What to do
Take the line containing "This screenshot has width=566, height=1048." and every line after it to the end of the records, and copy them exactly, leaving out pictures.

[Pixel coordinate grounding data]

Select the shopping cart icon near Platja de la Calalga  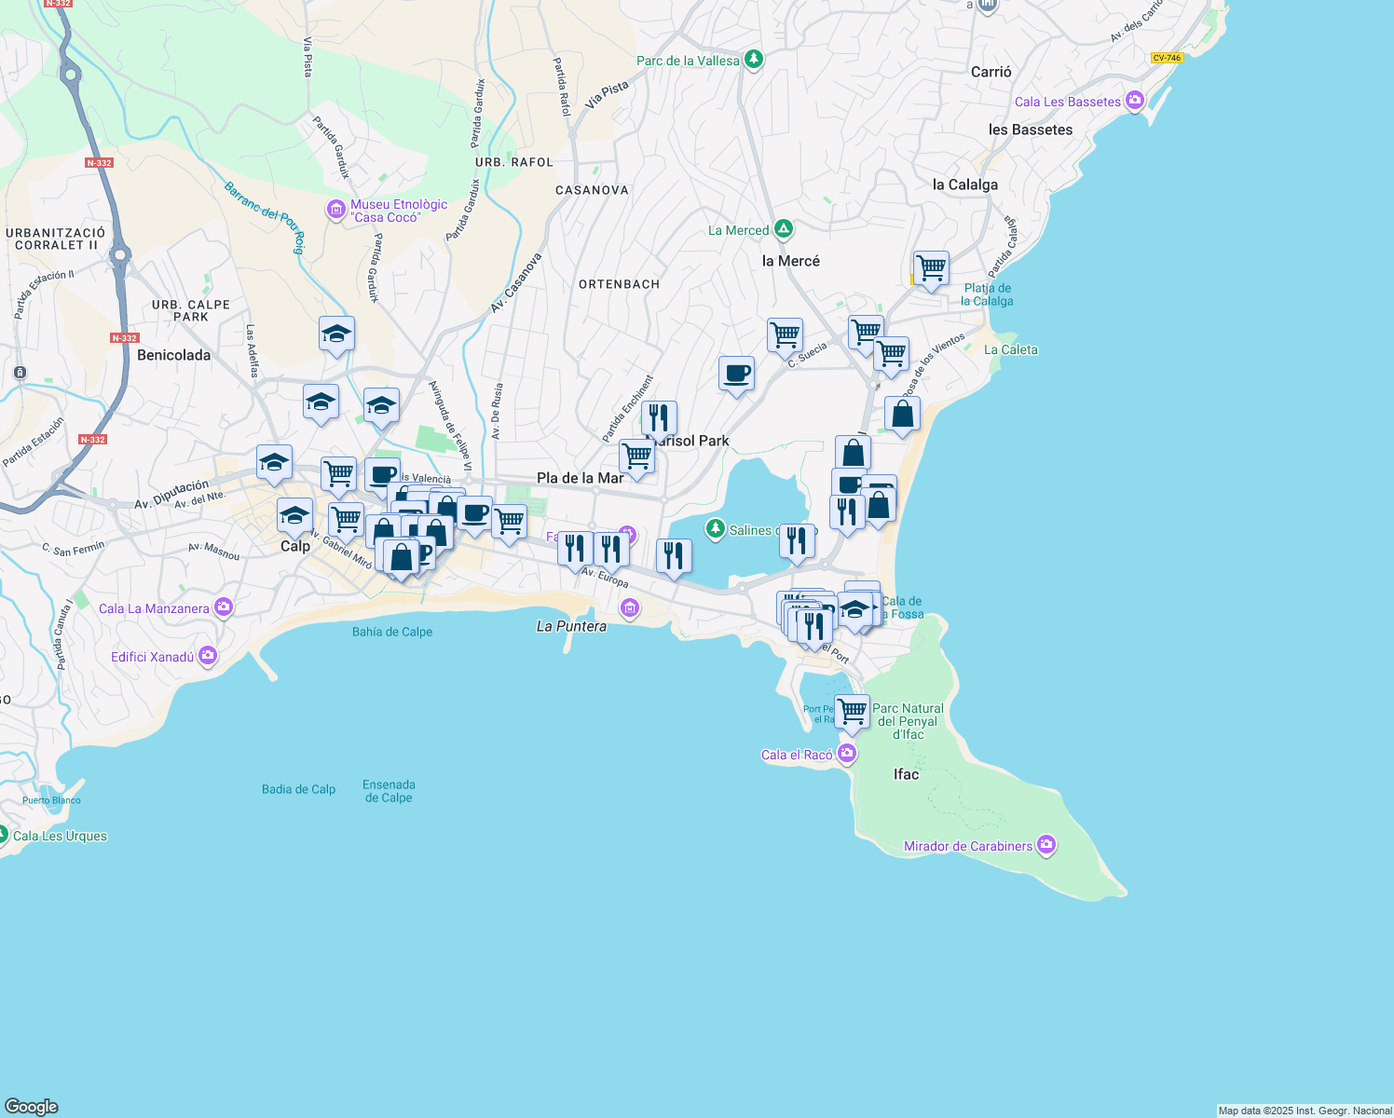(x=931, y=268)
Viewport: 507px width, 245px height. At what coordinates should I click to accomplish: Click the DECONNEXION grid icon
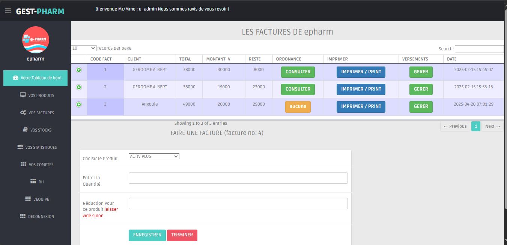click(23, 216)
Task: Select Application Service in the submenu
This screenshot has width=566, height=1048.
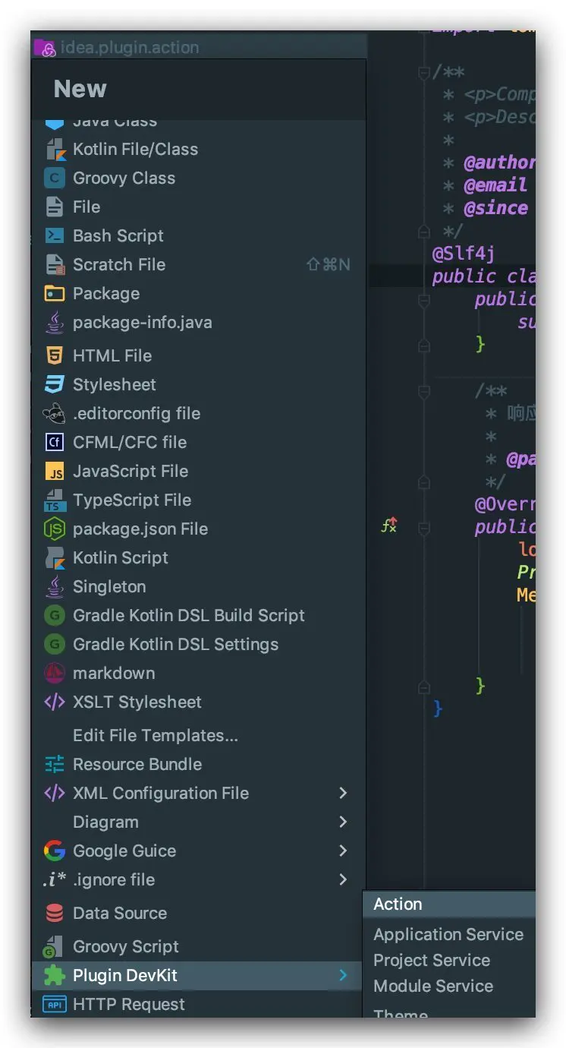Action: tap(448, 935)
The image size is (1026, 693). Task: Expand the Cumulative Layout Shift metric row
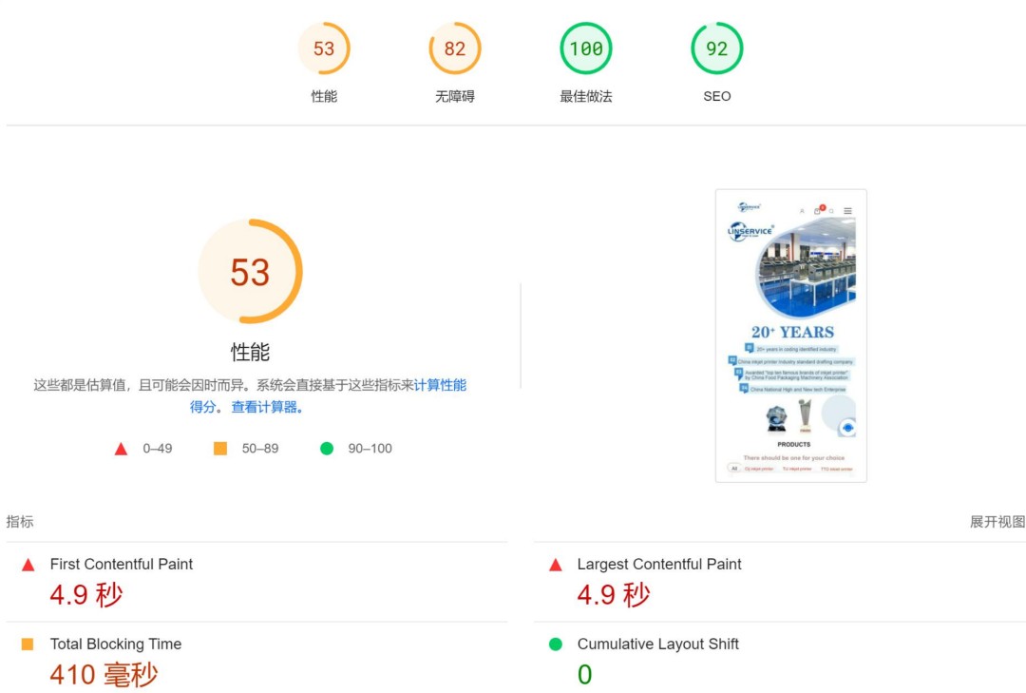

Exercise output
This screenshot has width=566, height=1048.
Action: tap(448, 935)
The image size is (1026, 693). Task: Expand the Cumulative Layout Shift metric row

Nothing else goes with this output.